Unexpected Blessings
by blackdragonsghost
Summary: By special request: the prequel to 'Home Is Where The Heart Is'. Having returned to Jaggonath and settled down with the love of his life, Damien thinks that things might finally return to normal. Just one problem: he married Gerald Tarrant, to whom the laws of nature are more like guidelines. Definitions of 'normal' may vary. Slash, Mpreg.


_Author's Note: Finally! Sorry this took so long, but inspiration struck on my HP fic and real life was playing havoc with my writing. Finally got back into my apartment to start getting some stuff... damn, that place smells to high heaven now. Anyway, the long-awaited prequel, containing revelations, romantic nonsense, and a long digression on my version of Gerald's days in Gannon's army. _

_Warnings: Contains Mpreg, humor, ludicrousness, Karril, and truly disgusting amounts of fluff. _

_Disclaimer: Not mine, never has been mine, never will be mine. _

_A.N.2: Yes, yes, I know, they don't have ice cream on Erna. It's an expression, people, deal with it. Besides, there aren't enough canon details to really know what's going on. I mean, come on! We don't even know if there's still a King or Queen in Damien's time, or if it's become some sort of Republic or something, or dissolved into a bunch of city-states._

_A.N.3: You know, this is my third connected fic. I think that means... dun dun dun... I've written a series! *Gasp* Shocking, isn't it? Funny, the things that happen when you aren't paying attention..._

Life for the Vryce-Tarrants was perilously close to perfect.
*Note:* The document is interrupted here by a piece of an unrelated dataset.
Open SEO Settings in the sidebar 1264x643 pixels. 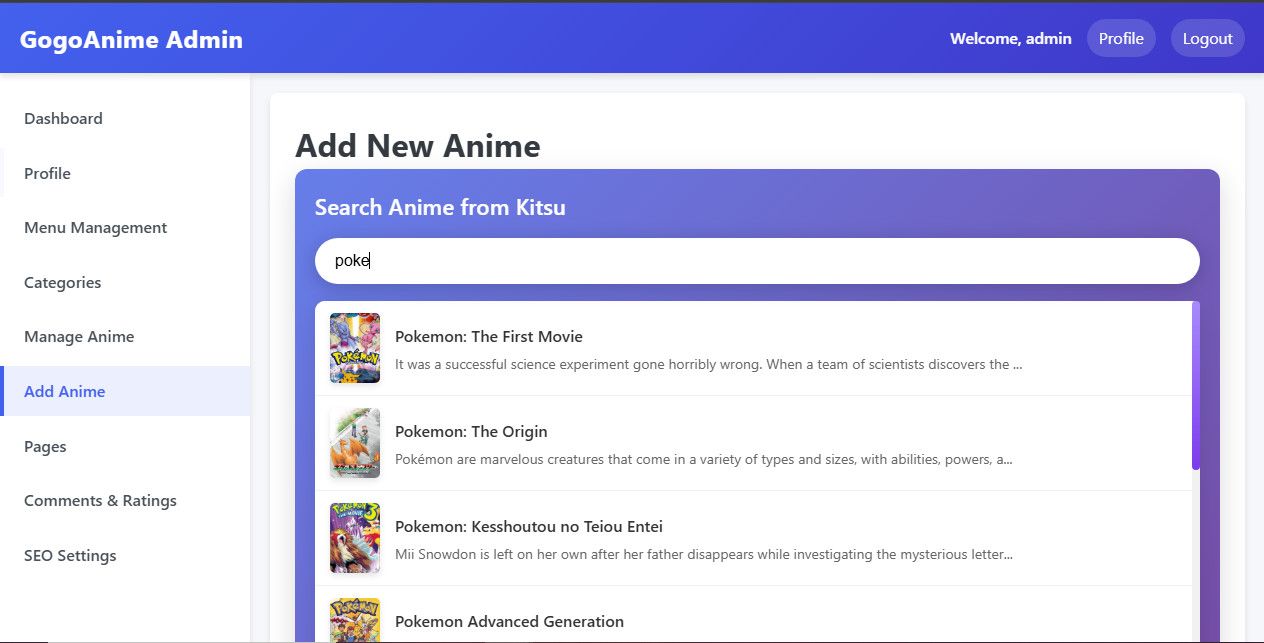(x=70, y=555)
Damien was once again a priest in good standing with the Church of Unification, and had secured a lovely post teaching up-and-coming Knights how to Work the fae. Gerald was a rising star at a local research lab, working on rediscovering lost Terran scientific knowledge. They had settled into a comfortable routine: they would rise and go to work at the same time, Damien would get home about an hour before Gerald, and he'd have an early supper made by the time the adept got back. They would eat, then spend the rest of the evening swapping stories about their day and generally being sickeningly domestic. Gerald had never been happier.

Little did he realize, his entire world was about to be upended yet again - and once again, all because of Damien.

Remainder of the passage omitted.